◆ Document segment:
# 3D Printing > General 3D Printing Discussion >  Da Vinci 1.0A | Repetier 0.92 & Slic3r | clicking sound with PLA, jamming

## BradR97

I've officially switched to PLA. 

I've added a small heatsink to the threaded rod on the extruder, sometimes it works and others not.

Today I got it to print one thing and even then it was clicking at a certain point of the model on every layer. On the print I'm trying to do now, at the same point on every print (start of layer 2) its click click click click clicking

I'm literally about to throw it out of the window. How can I stop it? I messaged the people I purchased it from and they said it was suitable for printing PLA (evidently not!!)

I've just bought 3 rolls of PLA and it added up to £70 so I want to use them!


EDIT: I'm printing at 190C as its the lowest temperature to print the PLA I have (It states 190 - 220C on the rolls). I'm using PrimaPLA and I have two fans on the side and a tower fan infront of the printer, the door at the front and the top lid are both wide open.

It's really frustrating because I've seen other people with the same printer as me print perfect PLA models all day long, for example, Dopesoner930 on Youtube.

◆ Stored data:
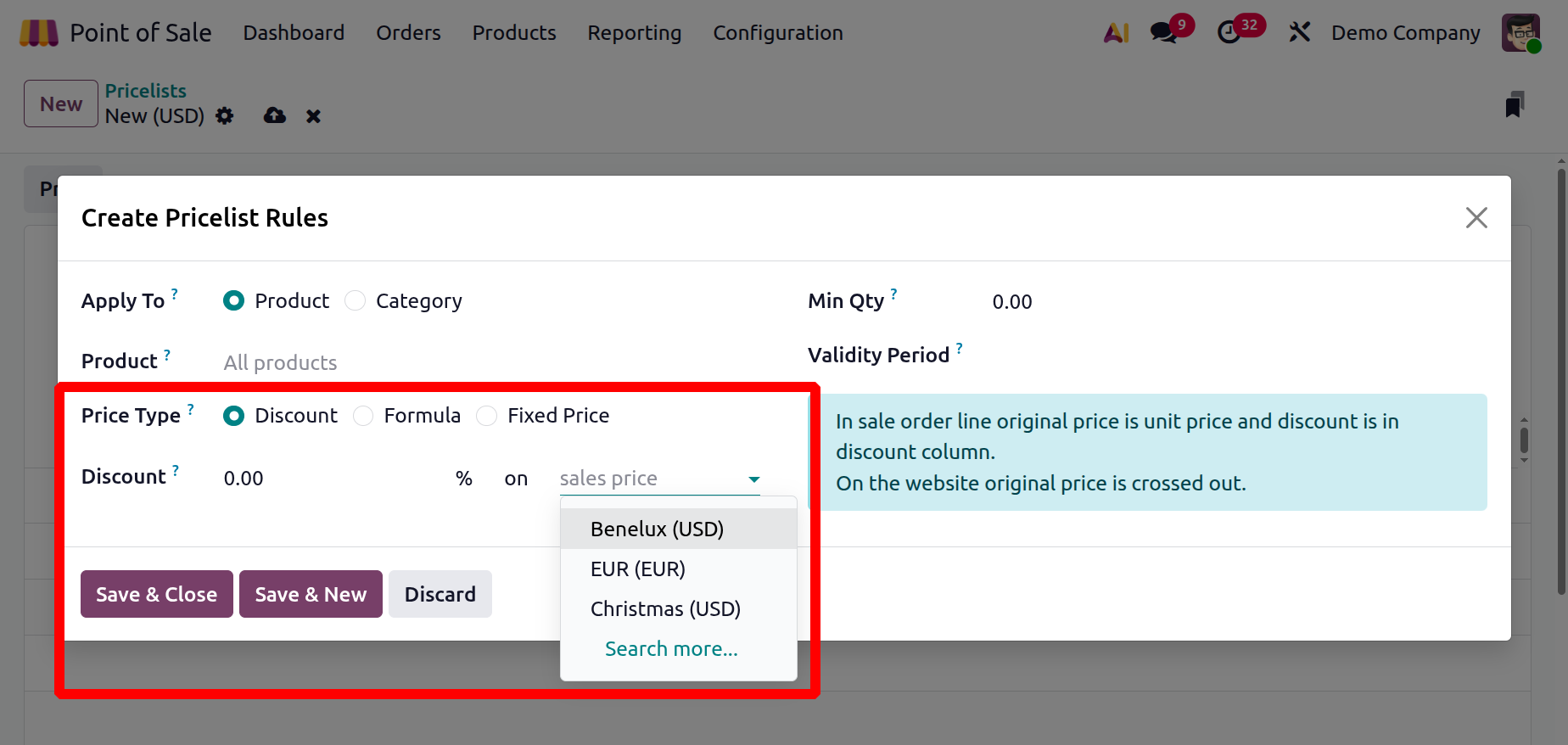
Task: Click the debug tools wrench icon
Action: coord(1299,33)
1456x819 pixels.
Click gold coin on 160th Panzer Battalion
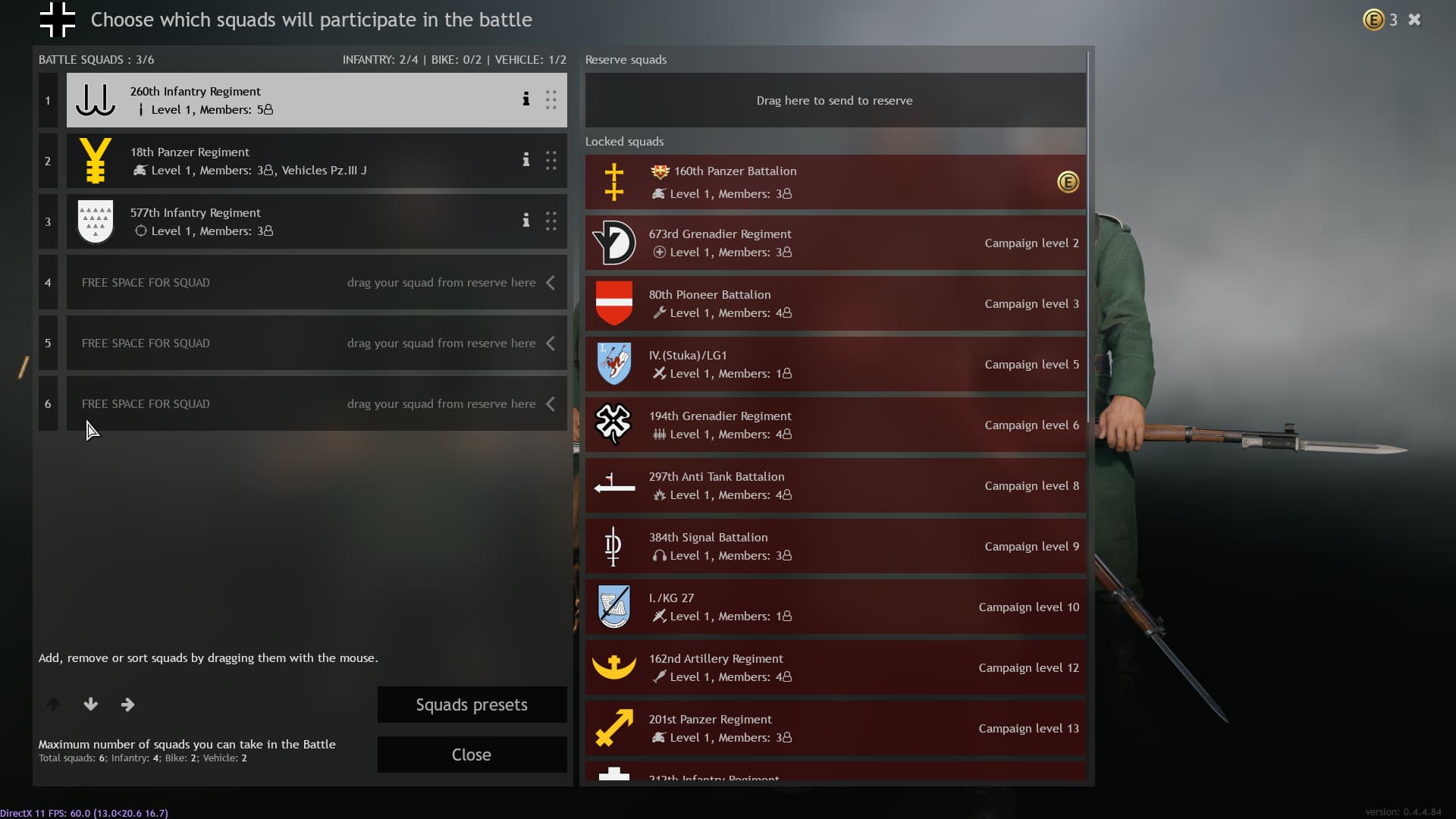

◆ Exercise goal: Repeat the forum post about the clicking and jamming Da Vinci 1.0A printer word for word, from its header line to the final sentence.

◆ Answer for the task:
# 3D Printing > General 3D Printing Discussion >  Da Vinci 1.0A | Repetier 0.92 & Slic3r | clicking sound with PLA, jamming

## BradR97

I've officially switched to PLA. 

I've added a small heatsink to the threaded rod on the extruder, sometimes it works and others not.

Today I got it to print one thing and even then it was clicking at a certain point of the model on every layer. On the print I'm trying to do now, at the same point on every print (start of layer 2) its click click click click clicking

I'm literally about to throw it out of the window. How can I stop it? I messaged the people I purchased it from and they said it was suitable for printing PLA (evidently not!!)

I've just bought 3 rolls of PLA and it added up to £70 so I want to use them!


EDIT: I'm printing at 190C as its the lowest temperature to print the PLA I have (It states 190 - 220C on the rolls). I'm using PrimaPLA and I have two fans on the side and a tower fan infront of the printer, the door at the front and the top lid are both wide open.

It's really frustrating because I've seen other people with the same printer as me print perfect PLA models all day long, for example, Dopesoner930 on Youtube.